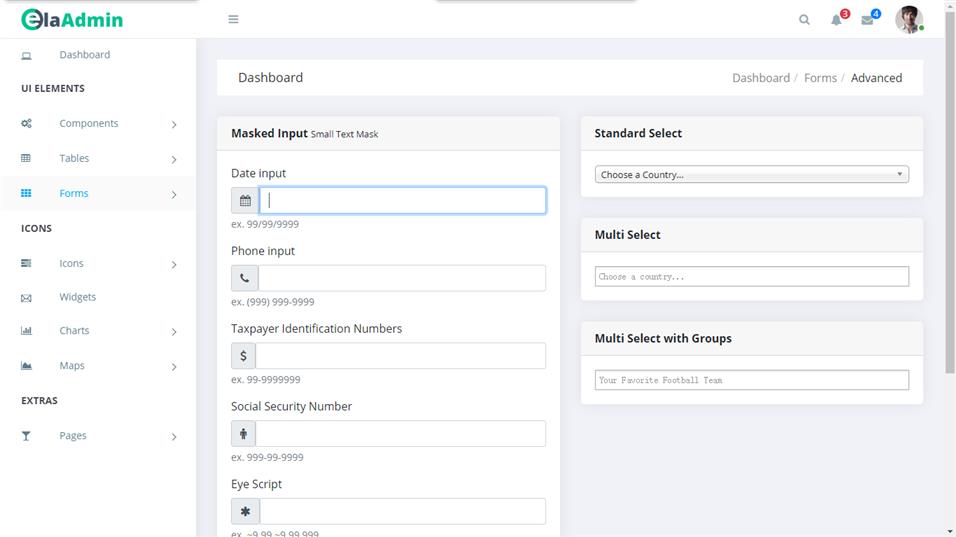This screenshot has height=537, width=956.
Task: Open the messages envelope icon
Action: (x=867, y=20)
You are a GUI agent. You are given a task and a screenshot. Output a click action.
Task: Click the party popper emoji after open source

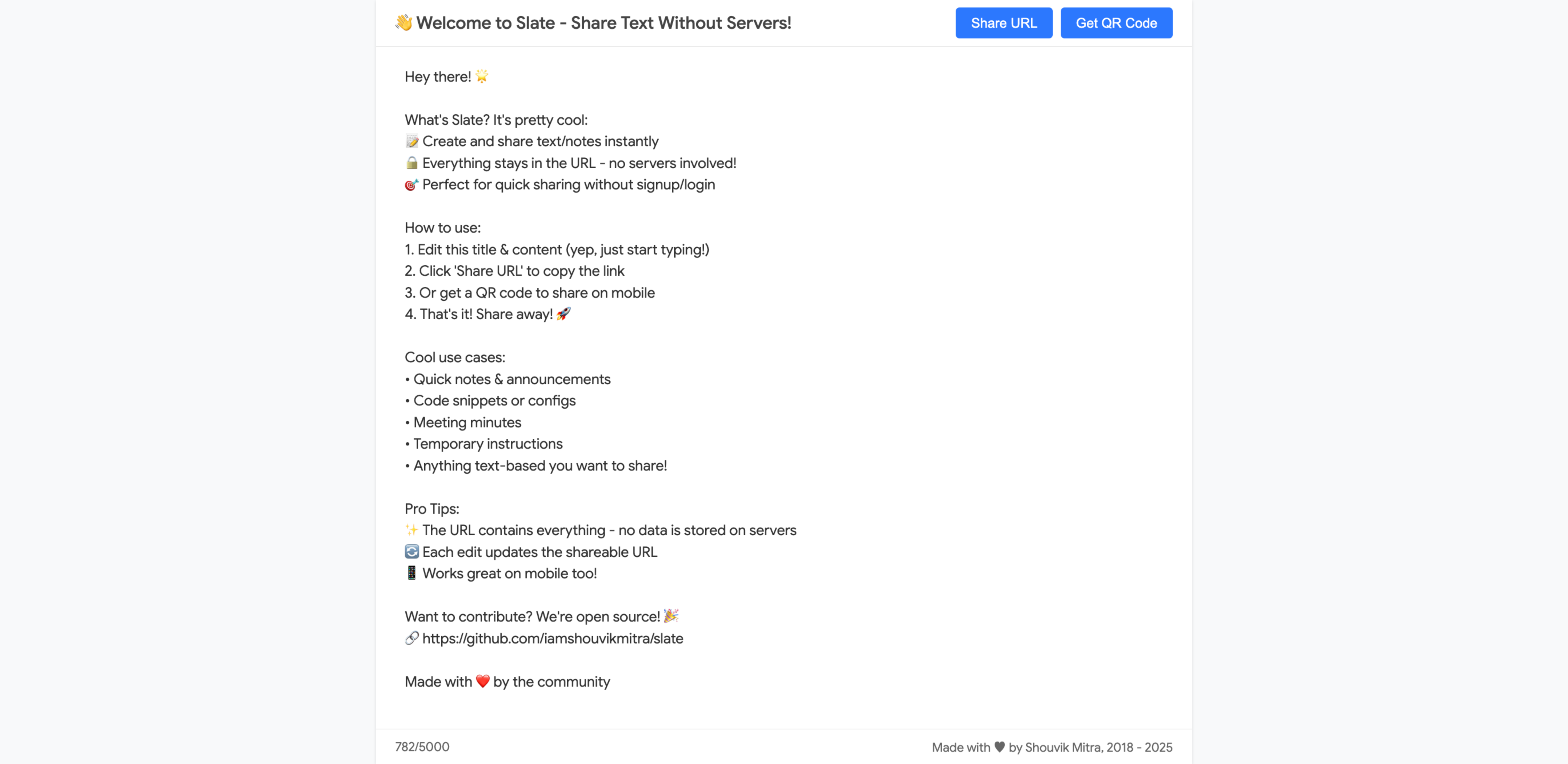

..........

## WORK TASK
Pictures should be omitted. Please return exactly the lines from the line that holds "You are a GUI" through the end of the records.

## TASK SOLUTION
You are a GUI agent. You are given a task and a screenshot. Output a click action.
Task: Click the party popper emoji after open source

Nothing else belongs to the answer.